You know what's missing from this motorcycle? An old-school girder fork up front and a hard tail. Do that and you can take this Scout all the way back to the 1940s, and nobody would look at you twice. That's until they notice the liquid-cooling, cast aluminium frame et cetera. But as far as modern-yet-truly-retro motorcycles go, the Scout is right on point.
The motorcycle retains all the lovable characteristics of the bigger Scout
So what, then, is the purpose of the Scout Sixty? The idea really was to take the game right to Indian's main rival Harley-Davidson. The Sportster line, which is the Scout's main rival internationally, has always had the 883 to entice first-time buyers and provides a more affordable start to their motorcycling journey. The Scout Sixty's purpose is exactly that - provide a more affordable, super friendly Indian that will introduce first-timers to the brand and hopefully keep them there by graduating to their bigger motorcycles.
But the question really is how different is it from the full-size Scout? On paper, not very. The Sixty loses eight cubic inches of displacement that brings the 60-degree V-twin down to 999cc. The drop in displacement and a different mapping for the ECU mean now the engine makes 78PS and 88.8Nm. That's not all, aside from the drop in displacement, the gearbox has lost one cog.
The Scout Sixty's engine is down a few ceecees, but it isn't lacking in performance
The drop in displacement has been achieved by reducing the bore of the engine. So this means the engine still retains its smooth, long-stroke nature. It remains the vibe-free, smooth, torquey motor that we loved. But under full-blown acceleration, the drop in torque can be felt a little. Regardless, it manages to clock 5.4 seconds to 100kmph in the wet, which is under a second slower than the bigger Scout. Impressive, no?

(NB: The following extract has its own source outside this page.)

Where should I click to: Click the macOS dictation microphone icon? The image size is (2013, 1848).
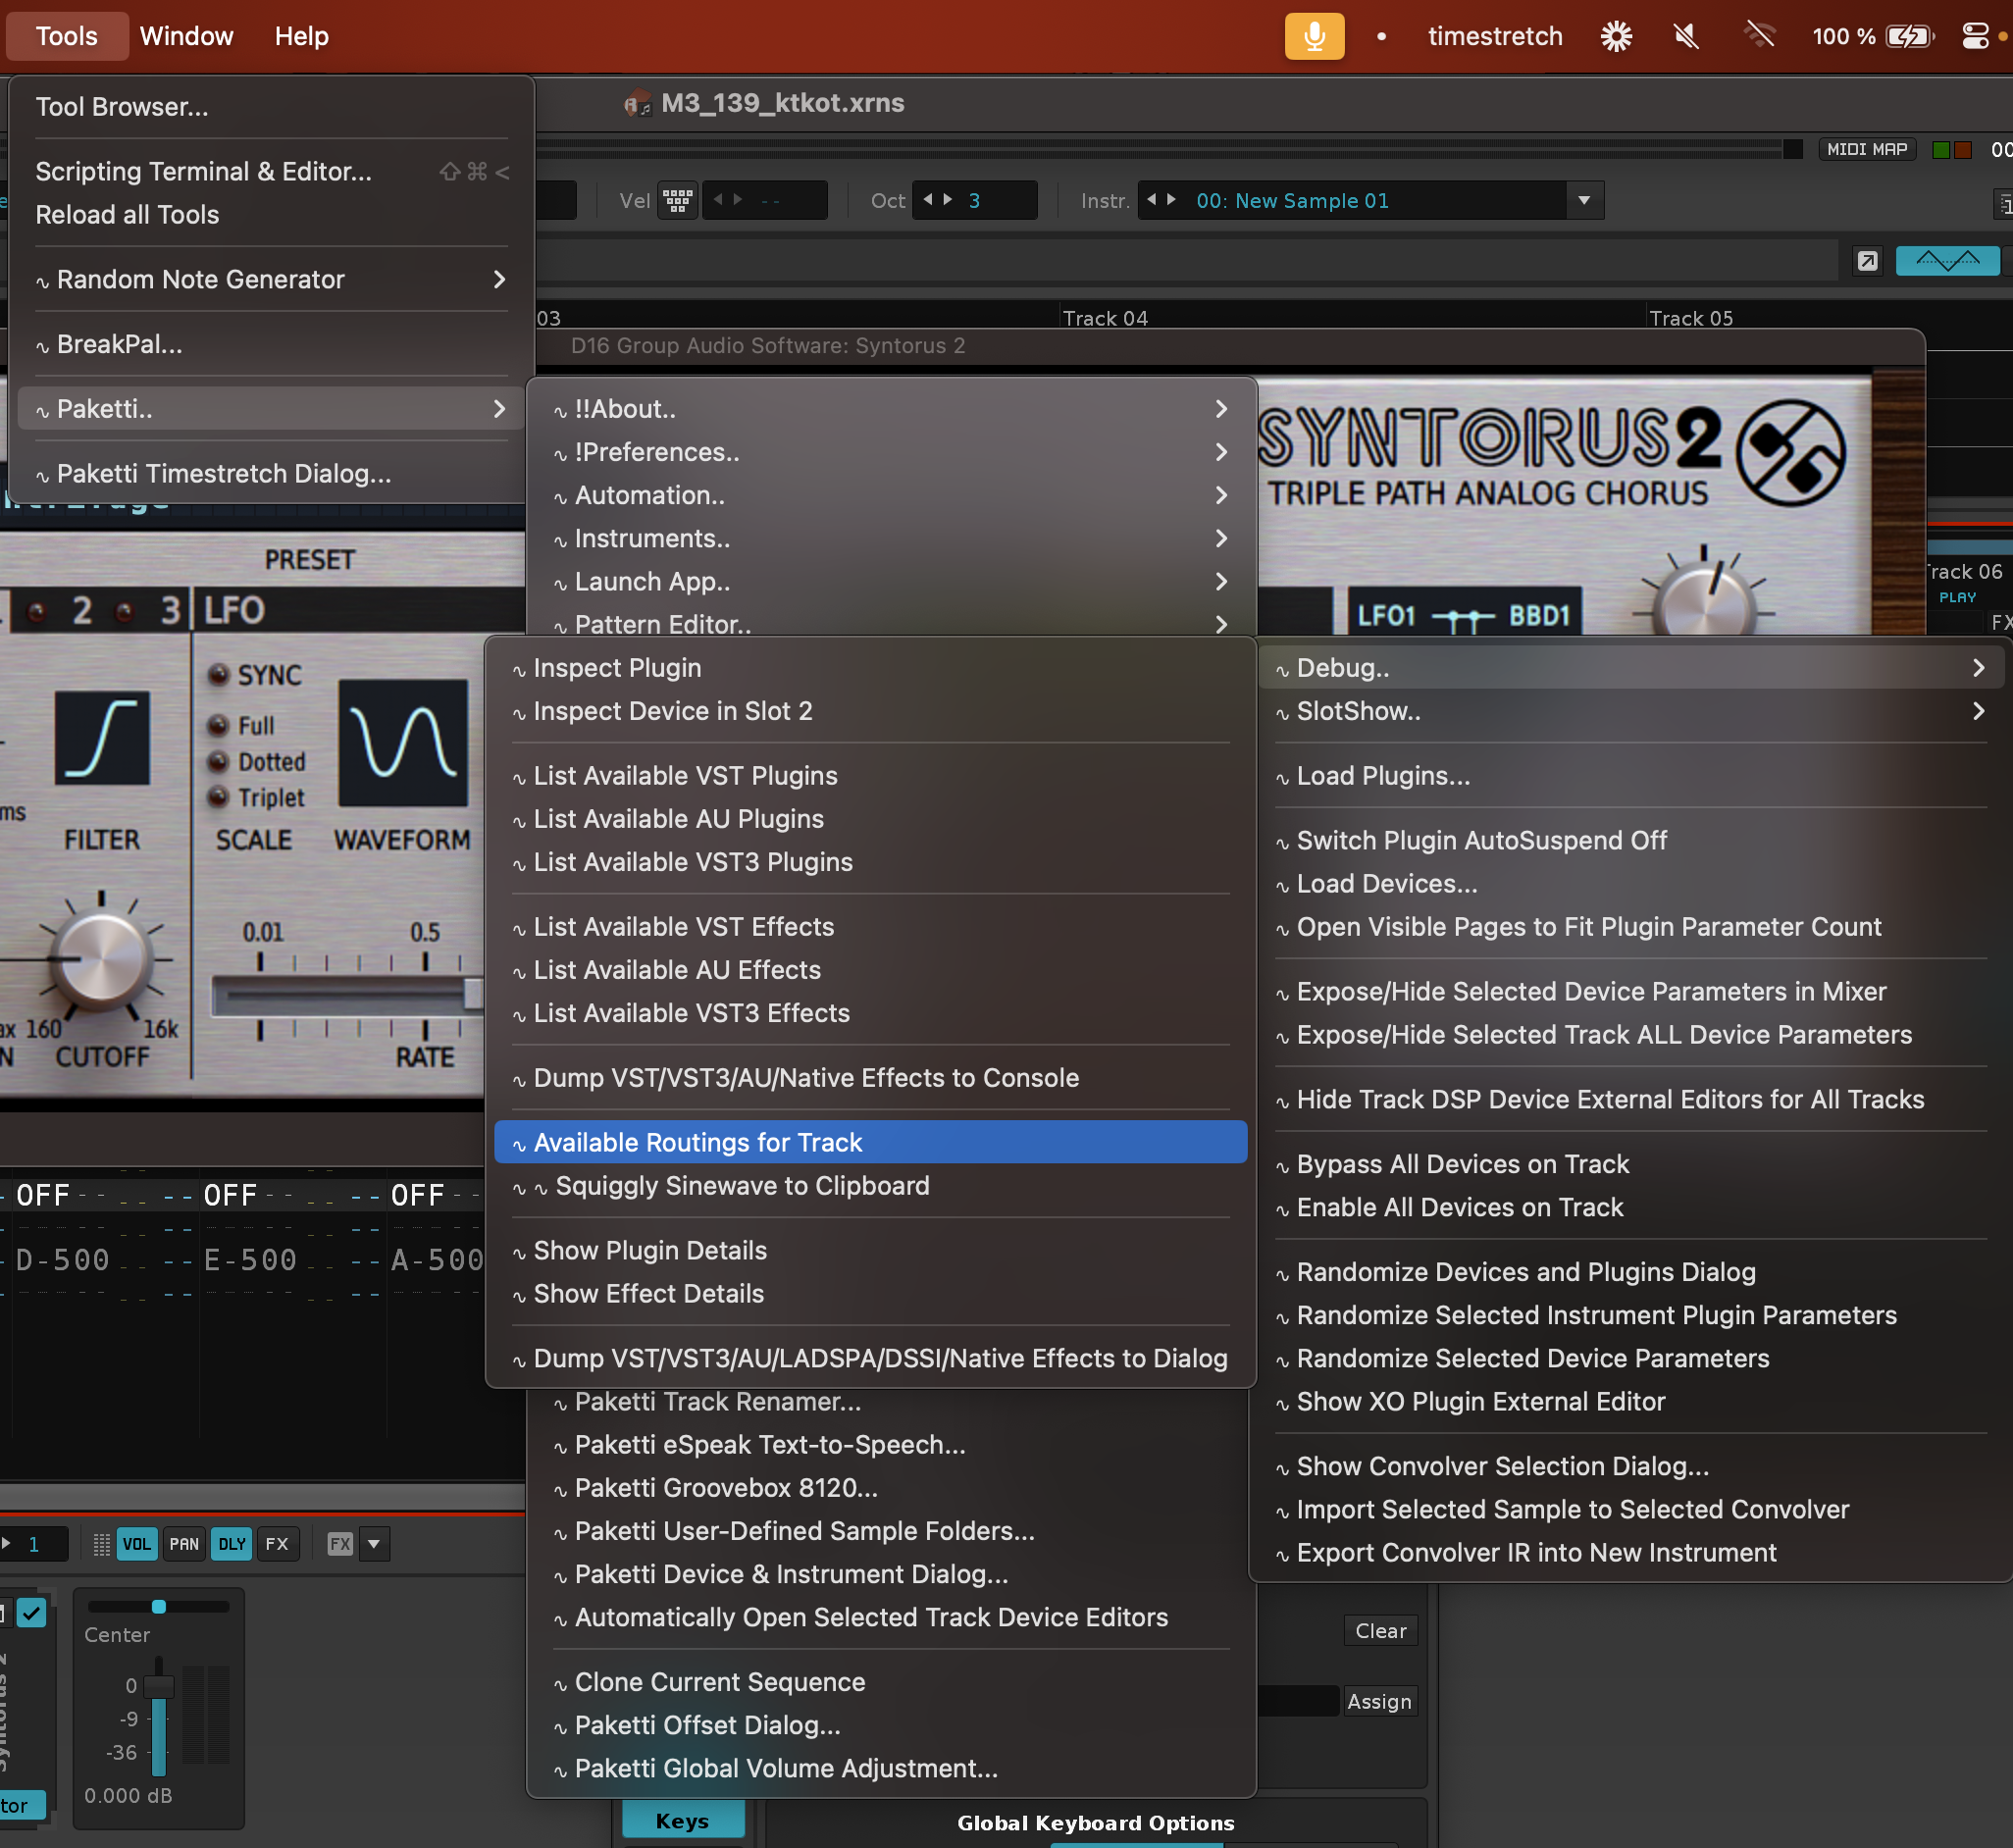coord(1313,37)
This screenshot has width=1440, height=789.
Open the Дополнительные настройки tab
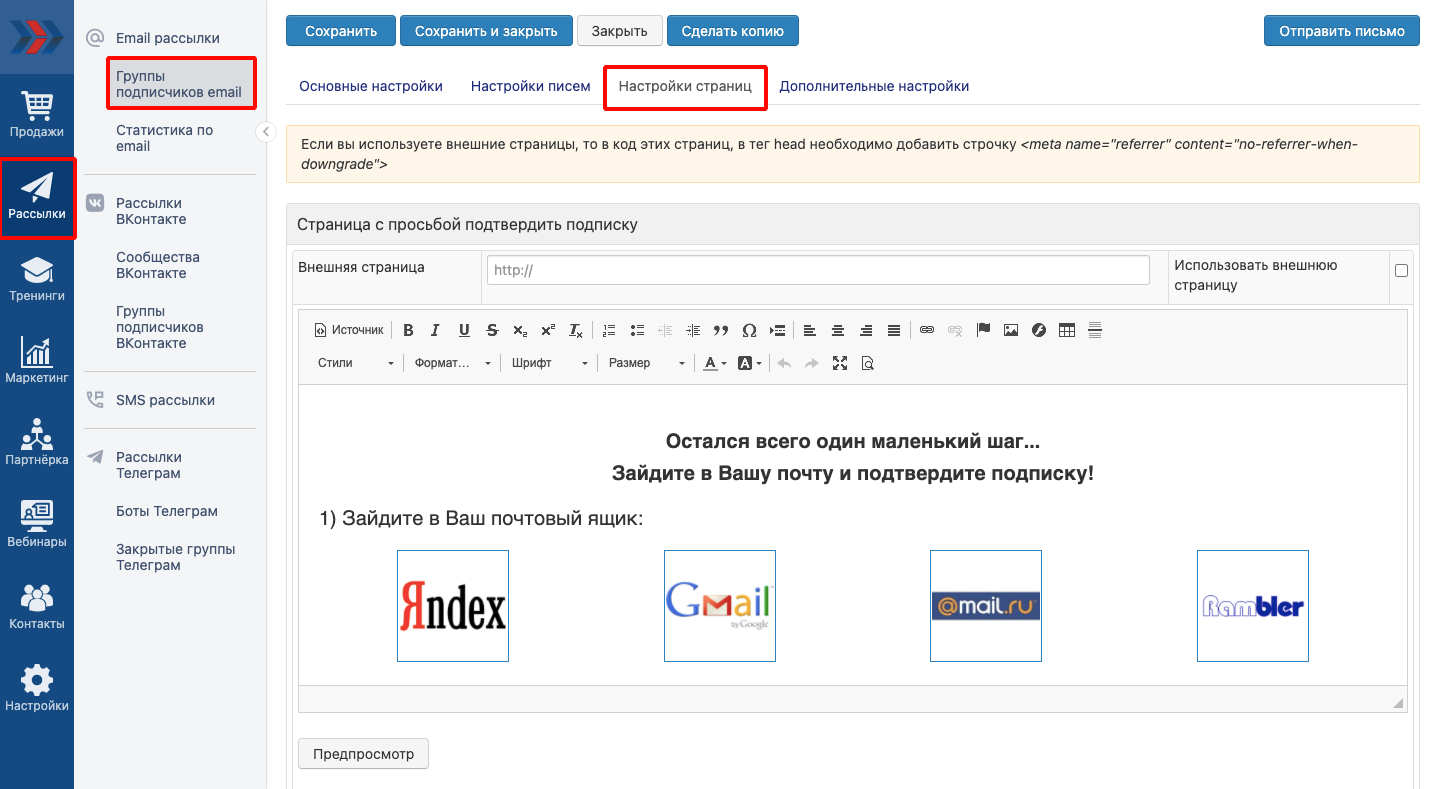[x=874, y=86]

A bit of this has to do with the fact that the despite losing a gear, the Sixty hasn't lost a ratio. Indian merely took away the fifth gear and replaced it with the sixth from the full-size Scout. All the other ratios remain the same. In effect, the ratios haven't been made longer. This also means that the top speed of the motorcycle remains close to the bigger Scout's at 193kmph.
Aside from ABS, the Sixty doesn't get any electronics. So no traction control or riding modes. This means if you're in the mood for it, you can have all the mischief you want. And if you're not, you can just putter around town with the engine rumbling away underneath.
With a 254kg kerb weight, the Scout Sixty (like its bigger brother) is heavier than the bigger Scout. This is thanks to the extra weight from the now thicker cylinder walls. But despite its heavy kerb weight, the Sixty remains an incredibly easy motorcycle to ride and live with. The low centre of gravity, low seat height and easy-to-reach controls make it easy to walk the motorcycle around and gives you a lot of leverage in tight situations.
But where all that mass-centralisation works wonders is in the way the Sixty handles. It is super light to steer despite those ridiculous 130-section tyres up front. But the wide cross section gives the Sixty a bigger contact patch which in turn delivers excellent cornering grip. And when you combine that with controls that don't scrape everywhere with the slightest lean, you have a motorcycle that you can have a lot of fun with.
Ride quality too isn't bad. But mind you, this one still runs the dual-shock set-up at the rear. So don't go expecting a magic carpet ride. It's good, for sure. But it sure isn't in the Chief territory.
The saddle bags, seat back and luggage rack you see here are accessories, of course
Overall, the Scout Sixty is a fantastic motorcycle. It might have lost some displacement and a gear, but it hasn't lost a lot of performance and it most certainly hasn't lost the charm and character that made the bigger Scout such a great motorcycle. But here's the catch. As I said before, the Sixty is meant to be the more accessible of the Scouts. And this is true in the US, where the regular Scout is over 25 per cent more expensive than the Sixty. But in India, the Scout is priced at Rs12.99 lakh while the Scout Sixty is priced at Rs 11.99 lakh (both ex-showroom, Mumbai). This makes the Scout only eight per cent more expensive than the Sixty. A lakh of rupees is a lot of money, agreed.
So the decision comes down to whether that money is worth the performance gains and the extra gear. I know one thing for sure, even if you do end up picking the Scout Sixty, you won't be missing out on any of the Scout-ness. That said, a lakh of rupees isn't all that much in EMIs, is it?